I was disappointed to hear Revenue Commissioner Bruce Tangeman and economist Ed King make misleading statements to the Senate Finance Committee Thursday afternoon about the ISER analysis. I don’t know if this was intentional or a mistake.

Tangeman made this misleading statement: "I think Dr. Guettabi cleared some of that up as well because the walking around number I think was 1,000 jobs for every $100 million, but then in his summary slide on the governor's plan, he actually backed that down to about 7,100 jobs lost. So, I think he started with a $100 million to 1,000 assumption and then he built in the different assumptions that he was seeing while he was analyzing this. It might be somewhat different than what Ed (King) is presenting, but it did show a very different number and I think that goes to this discussion as well, it's not just a fixed calculation."

King made this misleading statement about job loss estimates by Guettabi: "If you believed the ISER numbers that number would be somewhere north of 14,000 jobs. I already said I don't believe those numbers. I think ISER this morning said they don't believe those numbers. I think the Department of Labor said yesterday they don't believe those numbers. I don't think anybody really believes those numbers are real. But there is a impact and it needs to be accounted for. When you net everything out it's something less than 5,000 jobs total.”

I wrote here about the weaknesses in King’s guess that the Dunleavy plan would mean losing less than 5,000 jobs.

Contrary to Tangeman’s statement, Guettabi’s “walking around number” did not change. And, contrary to King’s statement, ISER researchers believe the ISER numbers that for every $100 million cut in government spending, about 1,000 jobs would be lost.
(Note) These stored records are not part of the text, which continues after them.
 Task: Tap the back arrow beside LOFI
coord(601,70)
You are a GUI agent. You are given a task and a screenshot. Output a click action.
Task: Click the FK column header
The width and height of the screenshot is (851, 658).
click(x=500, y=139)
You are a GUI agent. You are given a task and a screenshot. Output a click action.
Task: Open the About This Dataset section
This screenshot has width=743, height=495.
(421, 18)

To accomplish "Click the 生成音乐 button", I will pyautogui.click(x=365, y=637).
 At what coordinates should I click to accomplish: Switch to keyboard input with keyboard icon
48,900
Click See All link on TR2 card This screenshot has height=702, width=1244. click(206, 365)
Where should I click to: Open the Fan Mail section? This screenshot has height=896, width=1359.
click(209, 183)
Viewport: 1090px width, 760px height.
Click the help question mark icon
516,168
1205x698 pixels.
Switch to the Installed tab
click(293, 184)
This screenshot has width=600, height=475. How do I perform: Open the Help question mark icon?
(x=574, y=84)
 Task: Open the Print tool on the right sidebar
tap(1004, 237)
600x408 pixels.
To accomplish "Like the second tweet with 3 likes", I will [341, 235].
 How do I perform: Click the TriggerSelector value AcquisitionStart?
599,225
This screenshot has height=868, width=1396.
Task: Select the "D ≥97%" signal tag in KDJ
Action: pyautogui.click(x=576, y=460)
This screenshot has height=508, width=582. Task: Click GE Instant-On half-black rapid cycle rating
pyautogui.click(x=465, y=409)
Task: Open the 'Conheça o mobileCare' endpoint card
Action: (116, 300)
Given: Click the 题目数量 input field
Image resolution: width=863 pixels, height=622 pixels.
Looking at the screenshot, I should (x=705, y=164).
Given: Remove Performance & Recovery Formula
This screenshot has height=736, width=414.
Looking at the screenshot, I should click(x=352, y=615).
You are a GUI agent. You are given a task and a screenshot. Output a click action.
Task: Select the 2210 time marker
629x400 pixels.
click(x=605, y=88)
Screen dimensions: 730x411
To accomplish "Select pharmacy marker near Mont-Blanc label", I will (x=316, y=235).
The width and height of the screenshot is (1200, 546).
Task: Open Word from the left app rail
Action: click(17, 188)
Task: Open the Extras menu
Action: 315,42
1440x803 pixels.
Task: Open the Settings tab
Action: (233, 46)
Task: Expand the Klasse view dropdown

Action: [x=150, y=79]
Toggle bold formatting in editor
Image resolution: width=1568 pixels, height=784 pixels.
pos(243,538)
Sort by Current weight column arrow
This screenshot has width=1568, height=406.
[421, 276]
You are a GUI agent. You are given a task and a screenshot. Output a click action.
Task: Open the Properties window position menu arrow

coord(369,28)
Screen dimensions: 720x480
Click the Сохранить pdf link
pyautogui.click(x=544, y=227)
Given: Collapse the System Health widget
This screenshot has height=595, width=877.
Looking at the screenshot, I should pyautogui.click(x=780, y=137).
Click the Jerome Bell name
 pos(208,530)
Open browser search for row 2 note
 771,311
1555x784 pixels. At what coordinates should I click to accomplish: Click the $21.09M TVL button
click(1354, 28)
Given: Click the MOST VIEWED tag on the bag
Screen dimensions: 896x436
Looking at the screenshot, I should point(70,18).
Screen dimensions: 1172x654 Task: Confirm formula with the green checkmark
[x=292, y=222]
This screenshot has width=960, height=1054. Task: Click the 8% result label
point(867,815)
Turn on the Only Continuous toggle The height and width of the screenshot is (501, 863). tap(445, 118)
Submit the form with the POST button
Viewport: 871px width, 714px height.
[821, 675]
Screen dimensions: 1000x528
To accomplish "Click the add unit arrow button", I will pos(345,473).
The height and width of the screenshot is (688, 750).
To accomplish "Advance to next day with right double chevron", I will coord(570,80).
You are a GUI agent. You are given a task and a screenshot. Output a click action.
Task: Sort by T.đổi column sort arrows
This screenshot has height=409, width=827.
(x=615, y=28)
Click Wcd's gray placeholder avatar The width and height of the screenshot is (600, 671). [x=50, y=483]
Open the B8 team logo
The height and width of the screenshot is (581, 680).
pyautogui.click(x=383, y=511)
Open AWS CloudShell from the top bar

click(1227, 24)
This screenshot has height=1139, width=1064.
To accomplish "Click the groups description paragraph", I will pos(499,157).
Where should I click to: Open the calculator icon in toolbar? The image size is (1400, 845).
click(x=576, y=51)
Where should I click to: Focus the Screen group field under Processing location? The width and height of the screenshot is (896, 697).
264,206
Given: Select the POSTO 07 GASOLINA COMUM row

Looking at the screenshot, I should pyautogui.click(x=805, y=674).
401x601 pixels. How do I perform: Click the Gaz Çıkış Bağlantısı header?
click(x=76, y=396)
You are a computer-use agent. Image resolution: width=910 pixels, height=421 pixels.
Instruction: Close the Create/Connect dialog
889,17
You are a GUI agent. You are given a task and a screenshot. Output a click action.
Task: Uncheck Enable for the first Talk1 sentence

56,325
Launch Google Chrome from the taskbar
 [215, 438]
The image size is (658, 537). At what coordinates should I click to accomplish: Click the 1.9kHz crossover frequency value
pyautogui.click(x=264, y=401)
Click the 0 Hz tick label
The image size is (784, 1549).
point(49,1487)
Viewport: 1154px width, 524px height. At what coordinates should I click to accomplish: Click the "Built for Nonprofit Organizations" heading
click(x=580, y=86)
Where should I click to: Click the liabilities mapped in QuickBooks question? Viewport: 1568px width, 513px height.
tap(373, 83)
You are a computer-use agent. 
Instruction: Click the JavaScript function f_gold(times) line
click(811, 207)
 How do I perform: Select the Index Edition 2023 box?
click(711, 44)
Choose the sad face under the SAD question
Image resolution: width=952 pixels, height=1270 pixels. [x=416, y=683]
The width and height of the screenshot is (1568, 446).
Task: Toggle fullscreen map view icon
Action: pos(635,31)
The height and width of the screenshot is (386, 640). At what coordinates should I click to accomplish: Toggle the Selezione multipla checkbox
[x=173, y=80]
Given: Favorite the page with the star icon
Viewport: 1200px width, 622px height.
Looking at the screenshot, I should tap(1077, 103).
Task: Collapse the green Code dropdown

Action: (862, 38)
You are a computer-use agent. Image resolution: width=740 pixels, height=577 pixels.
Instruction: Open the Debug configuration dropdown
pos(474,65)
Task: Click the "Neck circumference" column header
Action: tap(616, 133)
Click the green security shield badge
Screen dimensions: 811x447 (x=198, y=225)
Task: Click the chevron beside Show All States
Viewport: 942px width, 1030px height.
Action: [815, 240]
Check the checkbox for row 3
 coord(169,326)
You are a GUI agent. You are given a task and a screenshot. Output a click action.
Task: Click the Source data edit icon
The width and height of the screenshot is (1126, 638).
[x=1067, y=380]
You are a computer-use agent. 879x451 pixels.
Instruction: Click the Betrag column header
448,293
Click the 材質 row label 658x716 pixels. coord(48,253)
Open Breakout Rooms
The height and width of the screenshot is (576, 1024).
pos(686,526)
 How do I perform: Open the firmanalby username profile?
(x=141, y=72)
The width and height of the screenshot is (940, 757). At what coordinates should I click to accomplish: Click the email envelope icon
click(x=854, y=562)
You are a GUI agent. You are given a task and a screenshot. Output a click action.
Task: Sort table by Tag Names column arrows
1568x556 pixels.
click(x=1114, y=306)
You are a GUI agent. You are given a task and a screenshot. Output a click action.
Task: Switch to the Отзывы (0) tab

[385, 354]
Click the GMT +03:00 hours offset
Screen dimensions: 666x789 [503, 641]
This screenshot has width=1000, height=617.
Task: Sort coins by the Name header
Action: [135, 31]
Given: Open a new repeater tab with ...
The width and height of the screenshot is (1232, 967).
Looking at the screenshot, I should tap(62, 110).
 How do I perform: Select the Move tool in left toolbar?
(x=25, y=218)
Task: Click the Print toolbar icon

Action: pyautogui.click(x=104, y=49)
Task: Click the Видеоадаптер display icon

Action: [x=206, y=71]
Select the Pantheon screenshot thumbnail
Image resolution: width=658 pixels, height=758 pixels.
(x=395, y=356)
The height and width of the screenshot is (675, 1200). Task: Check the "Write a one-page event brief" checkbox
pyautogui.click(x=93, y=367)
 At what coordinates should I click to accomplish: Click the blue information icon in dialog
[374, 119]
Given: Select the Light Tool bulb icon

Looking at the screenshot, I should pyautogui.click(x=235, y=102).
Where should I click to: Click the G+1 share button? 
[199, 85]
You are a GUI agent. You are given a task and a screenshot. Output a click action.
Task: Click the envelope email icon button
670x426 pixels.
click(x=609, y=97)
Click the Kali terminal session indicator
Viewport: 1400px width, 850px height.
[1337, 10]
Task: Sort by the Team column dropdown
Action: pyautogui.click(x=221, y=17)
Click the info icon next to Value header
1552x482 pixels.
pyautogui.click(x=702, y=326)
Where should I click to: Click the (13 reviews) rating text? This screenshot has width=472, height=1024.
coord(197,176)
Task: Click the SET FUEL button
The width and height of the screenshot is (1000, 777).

What Guettabi did with his presentation was to go beyond his guess about 17,000 jobs lost. He included an estimate of how many extra short-term jobs would be created if the Legislature increases the dividend this year by $1.3 billion, giving each Alaskan about $4,000, instead of $1,800.

Guettabi said that extra money, if it is spent, could create nearly 10,000 short-term jobs, lasting about three months. Subtract 10,000 from 17,000 to produce the estimate of 7,000 lost jobs. But let’s place a giant asterisk next to that number.

For one thing, destabilizing the Alaska economy by slashing public services would have an impact on household spending and saving.

Second, in a paper that King wrote last fall before he became part of the Dunleavy administration, he said that the PFD helps the retail sector, but not that much. “As best I can tell, more than 90 percent of PFD distributions don’t enter Alaska’s economy at all. Most of that money gets put in college savings accounts, leaves on airplanes, goes to Amazon, or pays federal taxes.”

For his part, Guettabi said additional jobs created by the $1.3 billion in added dividends would not last long. “The employment effects of the PFD may be short lived. Our recent (yet to be published) work shows that the employment effects are concentrated in the three months post distribution,” he said.

In other words, short-term jobs created by extra dividend money in the retail sector would not be the same as jobs lost for good at the University of Alaska, public schools, local governments, community hospitals, health clinics, the ferry system and other institutions that would shed workers under the Dunleavy plan.

It is misleading to subtract short-term gains from long-term losses and present the result as a single category. The conservative “walking around number” of 17,000 jobs at risk should alarm every Alaskan.